### Recorded information ###

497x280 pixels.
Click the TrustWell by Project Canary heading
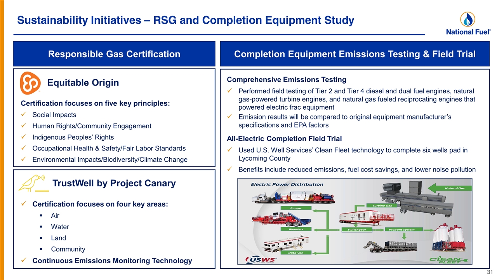114,183
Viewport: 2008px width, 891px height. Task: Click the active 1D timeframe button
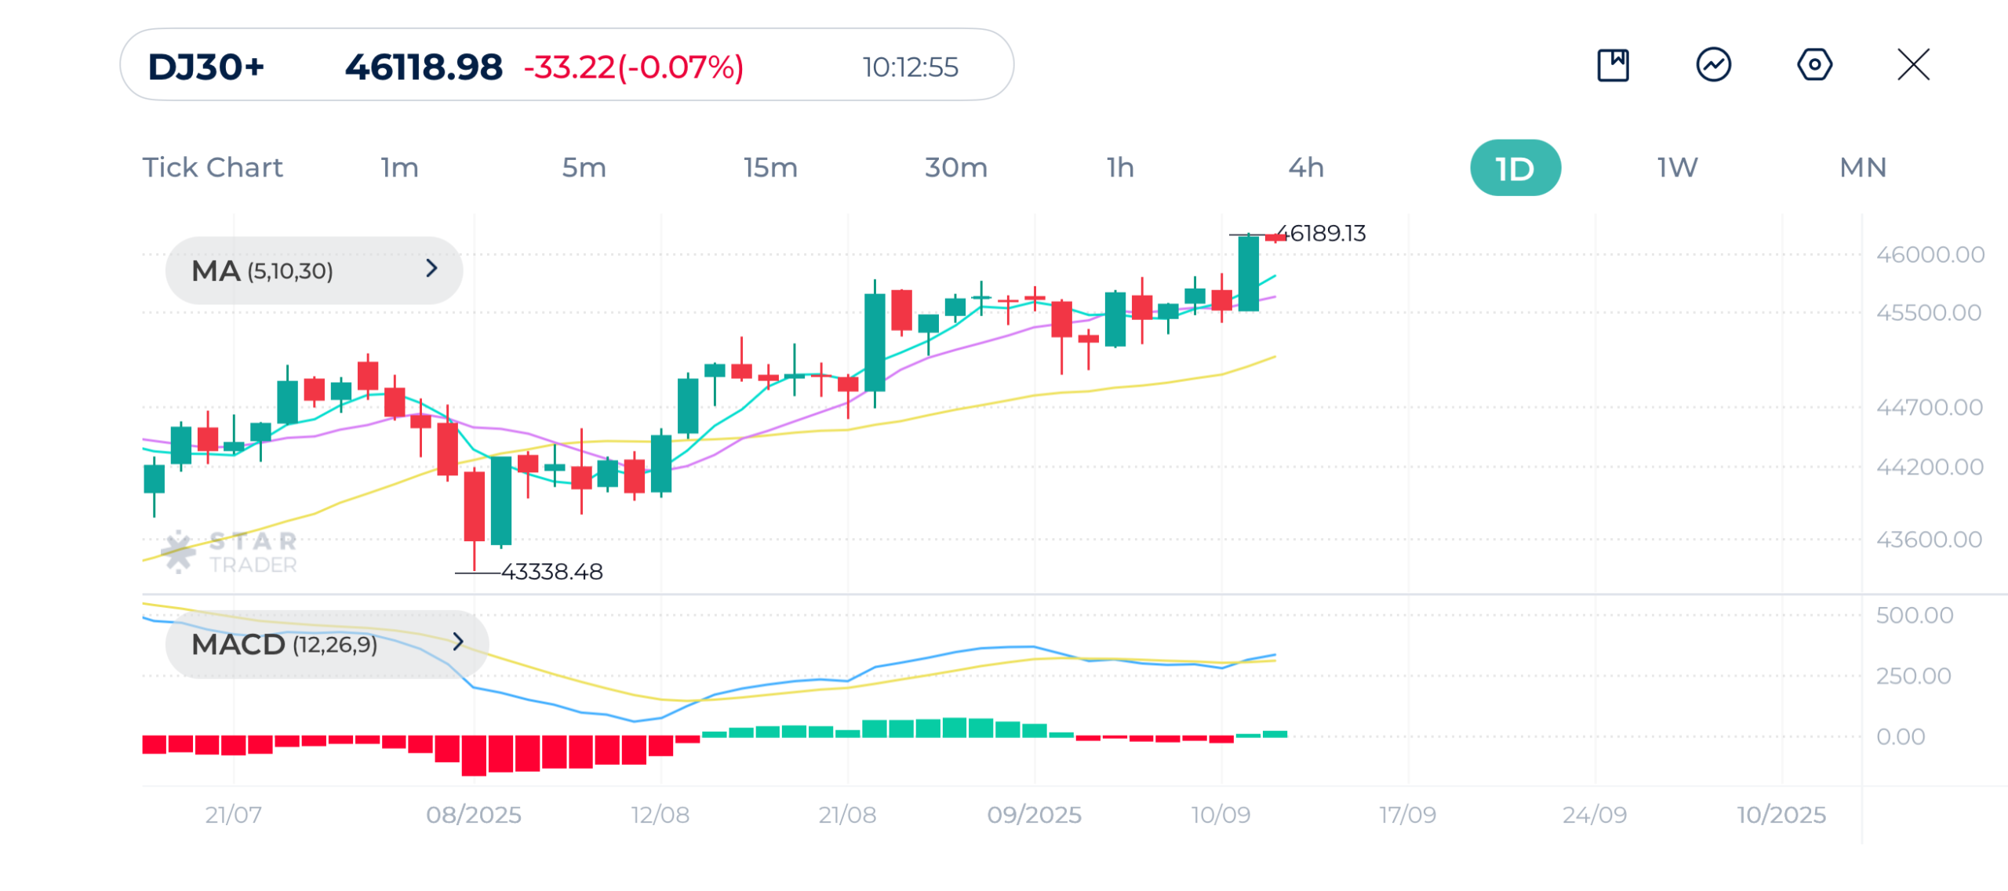coord(1515,168)
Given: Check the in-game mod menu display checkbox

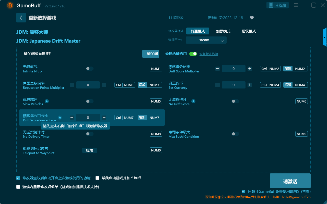Looking at the screenshot, I should (x=18, y=187).
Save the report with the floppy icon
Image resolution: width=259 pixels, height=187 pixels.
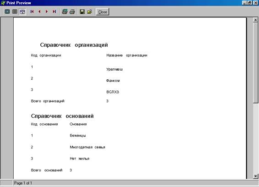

###

**Required task:** Change "floppy icon" to "disk icon" in the lines beginning with the one that contains "Viewport: 2008px width, 891px" and continuing through the last line. Keep everything else the same, and leave the pictures out.

**Task result:**
Viewport: 2008px width, 891px height. Task: Click the active 1D timeframe button
coord(1515,168)
Given: Check the in-game mod menu display checkbox

Looking at the screenshot, I should (x=18, y=187).
Save the report with the disk icon
Image resolution: width=259 pixels, height=187 pixels.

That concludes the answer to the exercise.